:: WHAT THE EXERCISE ASKS ::
Return the lines of the records word for word, beginning at the line that contains "You are a computer-use" and ending after the line that contains "pyautogui.click(x=1361, y=726)", and leave the pictures out of your answer.

-- Start of RECORDS SUPPLIED --

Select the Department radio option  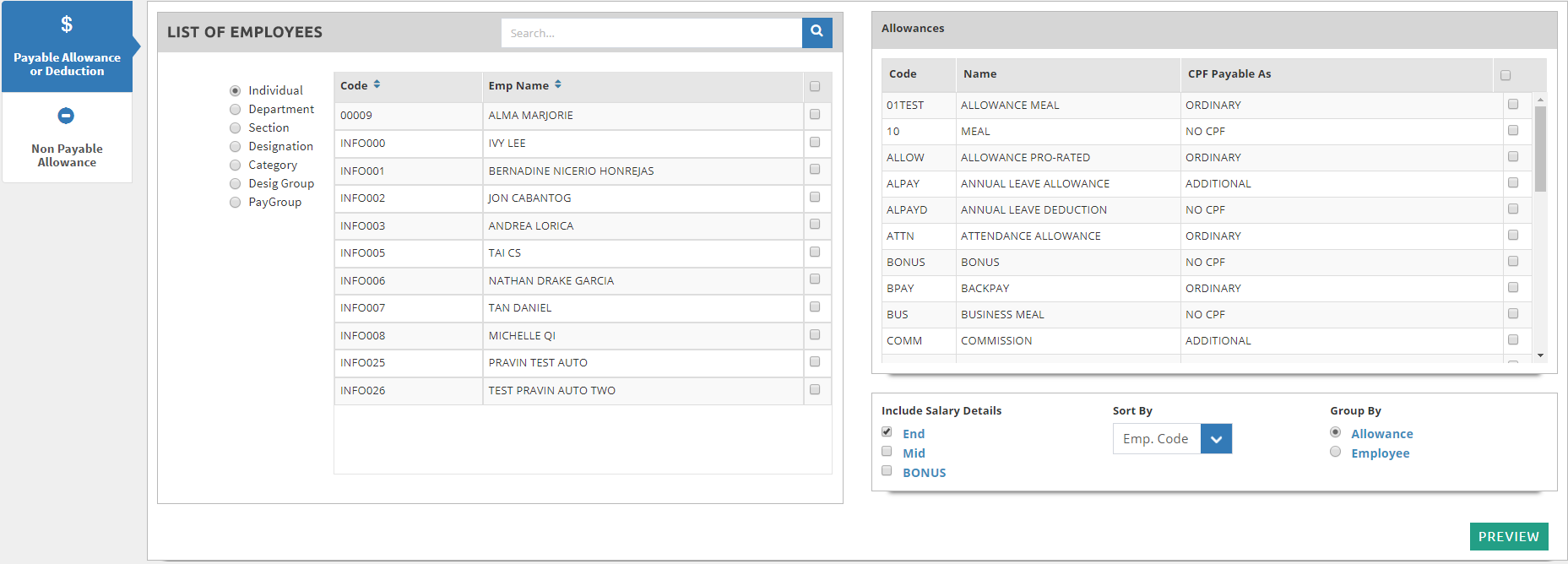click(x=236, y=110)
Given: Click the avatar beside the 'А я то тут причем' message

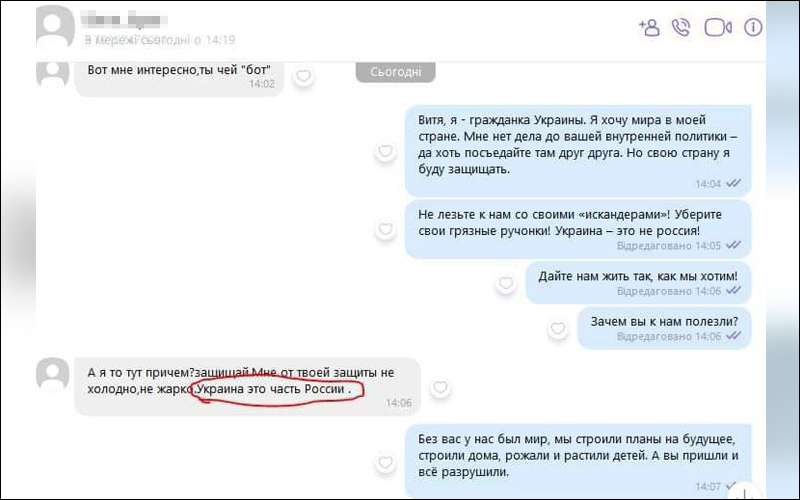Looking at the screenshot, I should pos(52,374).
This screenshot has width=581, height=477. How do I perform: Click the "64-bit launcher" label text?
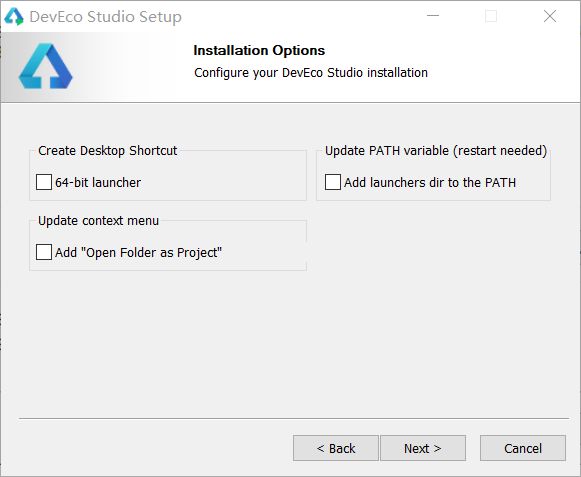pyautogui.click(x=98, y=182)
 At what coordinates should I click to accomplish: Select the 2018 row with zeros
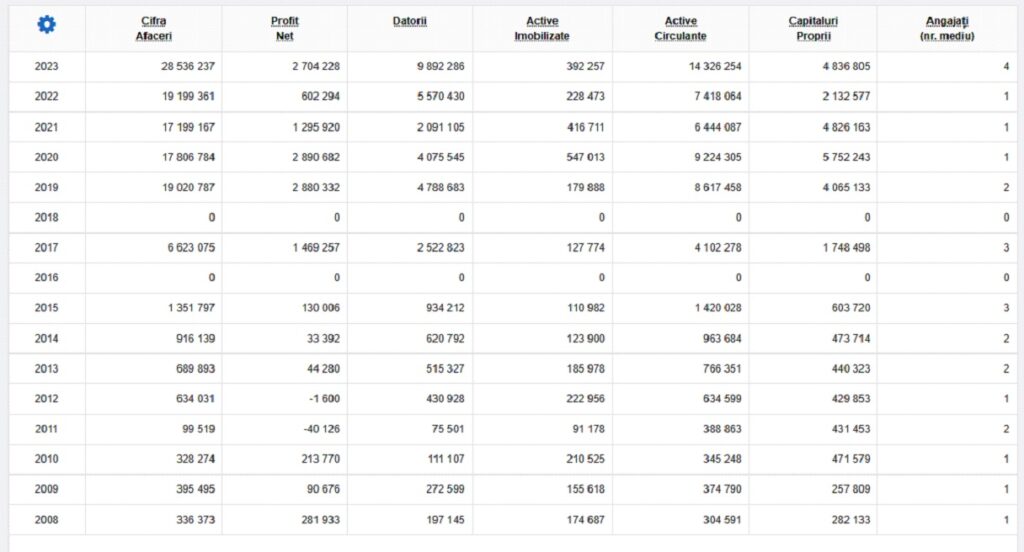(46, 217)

-- End of RECORDS SUPPLIED --
-- Start of RECORDS SUPPLIED --

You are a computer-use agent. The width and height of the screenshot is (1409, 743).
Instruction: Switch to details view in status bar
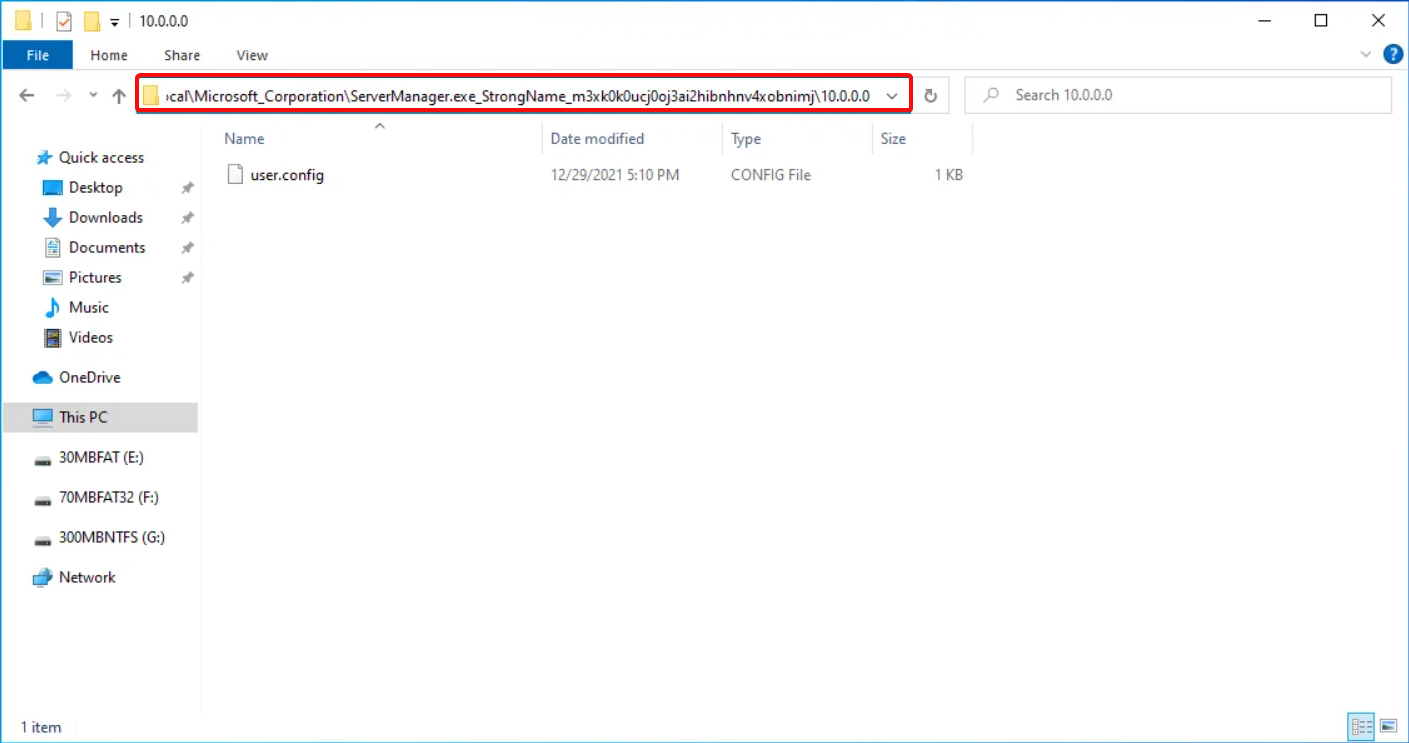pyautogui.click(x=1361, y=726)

-- End of RECORDS SUPPLIED --

:: RESULT OF THIS EXERCISE ::
You are a computer-use agent. The width and height of the screenshot is (1409, 743).
Instruction: Switch to details view in status bar
pyautogui.click(x=1361, y=726)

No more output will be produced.